Generative AI Related Writing and Research Tools Co-Owned and Co-Curated by Brian Quinn and Erin Burns

TTU Resources

Academic Integrity and Artificial Intelligence (Offered freely by Jill Hogan, Higher Ed Discussions of AI Writing Facebook Group)

Course Policies on Using AI ToolsGuidelines shared from Autumn Caines (University of Michigan/College Unbound) and Lance Eaton (College Unbound)

Honor code for quizzes and tests (Found on Reddit, r/ChatGPT, January 17, 2023):

"I, _________________, used only my notes and the readings for this open-note quiz. I did not consult other students' notes, the Internet, ChatGPT or any AI chatbot that could generate answers. I don't need to do that!"

How to communicate about ChatGPT with your class:

Consider an approach shared by Dr. Nicole Morelock in a recent TLPDC session, and recognize that if your students are considering use of ChatGPT or contemplating compromising their academic integrity in other ways, they may be feeling considerable pressure. Is there anything that you can do to ease this pressure? Would encouraging them to come to you to share their struggles and discuss possible interventions before making a decision like this be helpful? In particular, if students seem to be using ChatGPT to answer reflection style prompts that incorporate their experiences, helping them to see that you want to gauge their understanding and insight and not information generated by an AI resource.  Only when a written reflection is truly a student's work can an instructor gauge the learning that is taking place and what changes may need to be made.

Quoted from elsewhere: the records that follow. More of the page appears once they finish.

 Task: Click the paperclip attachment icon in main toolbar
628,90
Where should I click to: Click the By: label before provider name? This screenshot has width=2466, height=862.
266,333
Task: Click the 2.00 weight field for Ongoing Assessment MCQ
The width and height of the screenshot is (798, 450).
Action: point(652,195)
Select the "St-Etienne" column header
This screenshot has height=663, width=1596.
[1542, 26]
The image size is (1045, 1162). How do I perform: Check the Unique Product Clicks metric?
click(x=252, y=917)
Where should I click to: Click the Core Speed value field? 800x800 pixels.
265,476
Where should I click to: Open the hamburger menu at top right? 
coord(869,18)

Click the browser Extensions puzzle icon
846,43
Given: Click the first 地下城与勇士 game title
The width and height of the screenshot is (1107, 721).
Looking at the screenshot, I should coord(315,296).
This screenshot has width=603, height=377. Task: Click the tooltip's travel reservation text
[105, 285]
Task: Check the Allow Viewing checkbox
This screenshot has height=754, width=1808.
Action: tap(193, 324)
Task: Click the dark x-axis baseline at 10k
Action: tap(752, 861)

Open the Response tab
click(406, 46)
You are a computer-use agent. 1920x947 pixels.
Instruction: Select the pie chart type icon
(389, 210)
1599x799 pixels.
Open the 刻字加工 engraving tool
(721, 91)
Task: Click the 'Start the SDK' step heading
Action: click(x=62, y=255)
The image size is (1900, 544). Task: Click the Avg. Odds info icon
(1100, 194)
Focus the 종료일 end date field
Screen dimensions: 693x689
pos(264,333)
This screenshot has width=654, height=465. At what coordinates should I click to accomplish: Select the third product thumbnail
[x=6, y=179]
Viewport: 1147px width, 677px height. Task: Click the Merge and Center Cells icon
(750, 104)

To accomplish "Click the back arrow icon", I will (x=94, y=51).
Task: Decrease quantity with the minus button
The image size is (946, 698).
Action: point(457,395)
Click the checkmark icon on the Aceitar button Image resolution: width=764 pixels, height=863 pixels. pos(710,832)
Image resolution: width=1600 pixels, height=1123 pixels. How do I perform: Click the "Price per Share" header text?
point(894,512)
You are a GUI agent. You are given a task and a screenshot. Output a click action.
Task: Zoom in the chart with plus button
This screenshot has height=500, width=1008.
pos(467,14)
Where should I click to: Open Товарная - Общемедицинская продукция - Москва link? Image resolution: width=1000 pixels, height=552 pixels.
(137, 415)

Sample statement shared by Chrissann Sparks Ruehle (with permission for others to use) on Higher Ed Discussions of AI Writing Facebook Group on 1/6/2023:

“Since writing, analytical, and critical thinking skills are part of the learning outcomes of this course, all writing assignments should be prepared by the student. Developing strong competencies in this area will prepare you for a competitive workplace. Therefore, AI-generated submissions are not permitted and will be treated as plagiarism.”

Sample statement shared by Laura Dumin (Higher Ed Discussions of AI Writing Facebook Group):

"Welcome to the wide world of new programs that can “do your writing for you”. Why did I put that into quotes? Because some of the writing is problematic and a lot of it is downright bland. Having said that, I accept that this is yet another way to get around doing your own work, if that is the choice being made. But maybe it can be used for good, and that is where we are right now. In the “what if” and “how to” zone. We might have assignments that use or integrate AI writing this semester. There might be other places where it simply isn't appropriate for the assignment. Perhaps AI can be a helpful tool, and that is part of what we can explore this semester. With that in mind, if you are found to have used AI writing programs in a place where they are not explicitly allowed on an assignment, you will receive a ‘0' grade, be reported for academic dishonesty, and will not have the chance to re-do or replace that assignment. I'd prefer that we see this as a chance to learn and adapt rather than just another way to cheat, so we'll approach it from that angle and see where we end up. I look forward to entering this newish universe with you."